Per molto tempo WhatsApp Web è rimasto una sorta di estensione silenziosa dello smartphone, utile per scrivere più velocemente, pratico per lavorare da computer, ma sempre subordinato all’app mobile. Ora però questo equilibrio sembra destinato a rompersi. Le ultime versioni di test indicano che WhatsApp sta preparando un cambiamento sostanziale, capace di trasformare l’esperienza web in qualcosa di molto più autonomo. L’obiettivo è quello di portare le chiamate audio e video direttamente nel browser, senza costringere gli utenti a installare software aggiuntivi su Windows o macOS.
Dopo la comparsa delle icone dedicate alle chiamate all’interno dell’interfaccia web, le versioni beta più recenti mostrano un ulteriore passo avanti, ovvero la gestione separata delle notifiche per le chiamate. Un dettaglio che racconta molto. Non si tratta di un semplice test estetico, ma della preparazione di una funzione pensata per essere usata davvero, anche quando WhatsApp Web è aperto in secondo piano o nascosto tra le schede del browser.
Questa mossa avvicina la piattaforma ad altre come Teams o Zoom, soprattutto in ambito lavorativo e professionale, dove la possibilità di ricevere una chiamata dal browser può fare la differenza. L’idea di fondo è ridurre la dipendenza dallo smartphone e rendere il computer un vero terminale di comunicazione, non solo una tastiera più comoda.
WhatsApp e il nodo delle notifiche tra web e smartphone
Accanto alle chiamate, c’è un altro tema centrale, il controllo delle notifiche. Nelle impostazioni di WhatsApp Web stanno comparendo alcune opzioni che permettono di decidere cosa segnalare e come. Messaggi, gruppi, reazioni e ora anche chiamate possono essere gestiti in modo indipendente, con o senza suoni. È un passaggio quasi obbligato, perché l’introduzione delle chiamate rischia di creare un effetto collaterale fastidioso, come avvisi duplicati su computer e telefono.

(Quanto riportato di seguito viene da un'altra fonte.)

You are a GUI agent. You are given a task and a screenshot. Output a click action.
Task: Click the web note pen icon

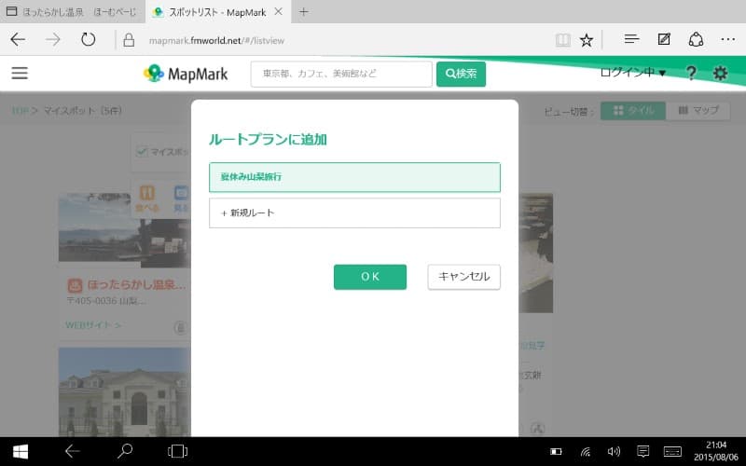point(664,39)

Le impostazioni separate tra web e mobile offrono flessibilità, ma costringono anche a fare una scelta consapevole. Chi utilizza WhatsApp Web come strumento principale potrebbe decidere di silenziare lo smartphone durante l’orario di lavoro, evitando quella sensazione di “assalto continuo” che ormai accompagna molte app di comunicazione. Dal punto di vista della sicurezza, invece, la linea non cambia. Anche le chiamate dal browser manterranno la crittografia end-to-end, lo stesso livello di protezione che ha reso il servizio così popolare.
Dietro queste novità si intravede la strategia più ampia di Meta, che punta a rafforzare l’ecosistema WhatsApp rendendolo competitivo su più fronti, senza snaturarne la semplicità. Restano ancora incognite su tempi e disponibilità per tutti gli utenti, ma la direzione sembra ormai tracciata. WhatsApp Web non vuole più essere un semplice riflesso del telefono, bensì una piattaforma completa, capace di reggere conversazioni, chiamate e lavoro quotidiano direttamente dal browser.